E' giusto ricordare che il laicissimo Lieberman ha esteso una simile richiesta agli ebrei ultra-ortodossi, tuttora esentati. In effetti, la gran parte degli israeliani mal sopporta il privilegio di cui godono gli ambienti religiosi e tradizionalisti. Anzi, il fatto che essi evitino la leva provoca molto più malumore rispetto alla corrispondente mancanza dei cittadini arabi. E allora, perché non prevedere un servizio civile obbligatorio per coloro che non sono tenuti a svolgere il servizio militare? Una scelta che contribuirebbe a rendere più pluralistica e meno segmentata la società israeliana, lenendo antiche ferite e assopendo recenti rancori.
2) Lo spostamento della linea verde.
Secondo l'ex ministro palestinese Ghassan Khatib, il rischio che il nuovo governo Netanyahu ponga dei notevoli dilemmi agli amici occidentali di Israele è forte. Il riferimento è soprattutto al ruolo di primo piano che si è ritagliato una personalità ingombrante come quella di Lieberman. Il leader emergente della destra israeliana ha già fatto parlar di sé dopo la nomina, proponendo di aggiustare il confine in modo da escludere dal territorio nazionale le aree ad alta densità di popolazione palestinese e reiterando la richiesta di un giuramento di lealtà allo Stato da parte degli arabi-israeliani. La solerzia con cui Lieberman si è lanciato in questa battaglia politica non è casuale. Forse egli ha voluto anticipare gli elementi più dialoganti della sua coalizione di governo per imporre una soluzione drastica e non condivisa dall'arco costituzionale israeliano.

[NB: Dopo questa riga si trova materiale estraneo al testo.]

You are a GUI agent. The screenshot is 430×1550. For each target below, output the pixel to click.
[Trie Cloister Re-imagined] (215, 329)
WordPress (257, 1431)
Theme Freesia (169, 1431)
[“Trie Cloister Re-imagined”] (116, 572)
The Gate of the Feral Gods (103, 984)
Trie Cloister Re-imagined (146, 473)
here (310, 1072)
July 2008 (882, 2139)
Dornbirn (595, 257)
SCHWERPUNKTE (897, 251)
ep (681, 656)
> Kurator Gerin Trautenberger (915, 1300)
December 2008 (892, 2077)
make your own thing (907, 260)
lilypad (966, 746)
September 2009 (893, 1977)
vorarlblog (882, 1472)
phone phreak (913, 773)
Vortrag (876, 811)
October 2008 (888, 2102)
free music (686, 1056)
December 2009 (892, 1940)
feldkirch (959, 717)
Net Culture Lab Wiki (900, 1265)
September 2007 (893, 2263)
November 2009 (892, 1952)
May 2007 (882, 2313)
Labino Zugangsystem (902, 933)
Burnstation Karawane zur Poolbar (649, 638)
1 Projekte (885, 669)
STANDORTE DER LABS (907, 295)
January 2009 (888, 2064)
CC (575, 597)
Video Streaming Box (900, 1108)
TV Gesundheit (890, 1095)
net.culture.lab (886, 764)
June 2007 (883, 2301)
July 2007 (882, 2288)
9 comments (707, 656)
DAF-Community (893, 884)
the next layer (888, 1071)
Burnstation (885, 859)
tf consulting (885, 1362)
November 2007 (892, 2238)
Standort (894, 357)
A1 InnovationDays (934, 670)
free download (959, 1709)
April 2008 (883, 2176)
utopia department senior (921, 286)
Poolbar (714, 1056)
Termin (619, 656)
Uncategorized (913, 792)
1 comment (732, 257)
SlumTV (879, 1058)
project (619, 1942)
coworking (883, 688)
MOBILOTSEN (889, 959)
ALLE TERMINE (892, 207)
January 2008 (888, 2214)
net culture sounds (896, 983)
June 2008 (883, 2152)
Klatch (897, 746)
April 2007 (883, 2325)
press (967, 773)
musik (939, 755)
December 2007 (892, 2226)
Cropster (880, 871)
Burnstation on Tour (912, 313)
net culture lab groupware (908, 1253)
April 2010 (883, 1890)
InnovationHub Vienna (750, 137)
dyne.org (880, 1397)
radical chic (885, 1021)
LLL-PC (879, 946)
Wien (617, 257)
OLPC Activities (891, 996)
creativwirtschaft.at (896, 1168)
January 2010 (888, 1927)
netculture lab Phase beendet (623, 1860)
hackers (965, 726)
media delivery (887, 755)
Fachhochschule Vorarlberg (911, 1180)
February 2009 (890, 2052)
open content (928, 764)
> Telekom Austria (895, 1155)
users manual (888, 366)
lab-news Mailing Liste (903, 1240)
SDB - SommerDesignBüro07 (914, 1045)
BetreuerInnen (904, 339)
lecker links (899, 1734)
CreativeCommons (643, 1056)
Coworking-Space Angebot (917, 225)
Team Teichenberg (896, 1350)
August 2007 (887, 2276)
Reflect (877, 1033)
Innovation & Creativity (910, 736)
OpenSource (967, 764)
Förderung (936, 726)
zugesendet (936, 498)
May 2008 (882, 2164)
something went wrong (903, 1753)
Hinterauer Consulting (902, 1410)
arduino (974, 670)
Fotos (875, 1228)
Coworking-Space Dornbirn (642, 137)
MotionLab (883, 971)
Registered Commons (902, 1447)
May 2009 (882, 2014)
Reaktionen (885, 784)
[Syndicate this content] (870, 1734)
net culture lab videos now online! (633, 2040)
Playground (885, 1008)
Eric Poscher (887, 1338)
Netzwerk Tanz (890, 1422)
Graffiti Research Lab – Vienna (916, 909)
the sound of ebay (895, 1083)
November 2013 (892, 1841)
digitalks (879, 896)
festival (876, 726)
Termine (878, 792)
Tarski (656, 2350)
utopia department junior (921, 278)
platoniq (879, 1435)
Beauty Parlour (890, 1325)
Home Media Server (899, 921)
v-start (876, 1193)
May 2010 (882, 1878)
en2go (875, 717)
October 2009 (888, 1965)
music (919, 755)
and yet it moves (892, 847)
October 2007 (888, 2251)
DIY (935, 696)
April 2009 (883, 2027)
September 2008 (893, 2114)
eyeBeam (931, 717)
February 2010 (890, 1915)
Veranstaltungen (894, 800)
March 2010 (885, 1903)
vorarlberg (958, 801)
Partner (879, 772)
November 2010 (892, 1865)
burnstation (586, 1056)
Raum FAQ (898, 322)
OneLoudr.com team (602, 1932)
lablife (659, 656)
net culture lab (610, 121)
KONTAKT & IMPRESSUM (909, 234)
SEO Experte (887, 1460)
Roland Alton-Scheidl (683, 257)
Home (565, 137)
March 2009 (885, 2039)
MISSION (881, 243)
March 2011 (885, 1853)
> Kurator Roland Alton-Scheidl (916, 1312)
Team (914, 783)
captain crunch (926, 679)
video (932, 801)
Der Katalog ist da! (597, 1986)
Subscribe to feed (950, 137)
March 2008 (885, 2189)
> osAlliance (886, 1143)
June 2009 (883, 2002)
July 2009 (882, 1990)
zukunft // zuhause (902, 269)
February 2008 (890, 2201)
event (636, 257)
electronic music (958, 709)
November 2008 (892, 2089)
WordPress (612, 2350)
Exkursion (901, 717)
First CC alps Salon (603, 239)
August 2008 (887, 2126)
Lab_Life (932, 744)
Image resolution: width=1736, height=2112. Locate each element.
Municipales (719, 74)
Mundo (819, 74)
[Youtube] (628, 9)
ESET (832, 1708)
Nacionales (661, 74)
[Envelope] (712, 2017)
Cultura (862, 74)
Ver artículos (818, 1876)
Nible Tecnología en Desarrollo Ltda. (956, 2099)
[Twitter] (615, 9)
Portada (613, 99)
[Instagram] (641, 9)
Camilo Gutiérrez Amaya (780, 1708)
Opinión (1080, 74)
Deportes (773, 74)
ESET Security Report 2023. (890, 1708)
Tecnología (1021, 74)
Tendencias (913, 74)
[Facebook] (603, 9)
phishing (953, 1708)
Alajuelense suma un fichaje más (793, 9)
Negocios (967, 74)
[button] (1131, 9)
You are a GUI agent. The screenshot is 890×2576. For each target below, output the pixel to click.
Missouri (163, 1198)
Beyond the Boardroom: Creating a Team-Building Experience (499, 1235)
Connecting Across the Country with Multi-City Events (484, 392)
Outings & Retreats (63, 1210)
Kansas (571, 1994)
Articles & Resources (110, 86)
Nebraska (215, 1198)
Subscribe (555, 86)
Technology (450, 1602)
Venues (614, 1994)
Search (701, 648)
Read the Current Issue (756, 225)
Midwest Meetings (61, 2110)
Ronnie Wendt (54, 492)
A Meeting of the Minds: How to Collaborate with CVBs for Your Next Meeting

La minoranza palestinese ha reagito male, così come la sinistra israeliana, ma l'aspetto forse più rilevante è un altro: affrontando con durezza una questione tanto delicata come è quella degli arabo-israeliani, Lieberman sta tutelando realmente gli interessi alla stabilità di Israele o rischia di aggiungere un elemento di conflittualità alla già complessa condizione esistenziale dello Stato in un ambiente regionale difficile?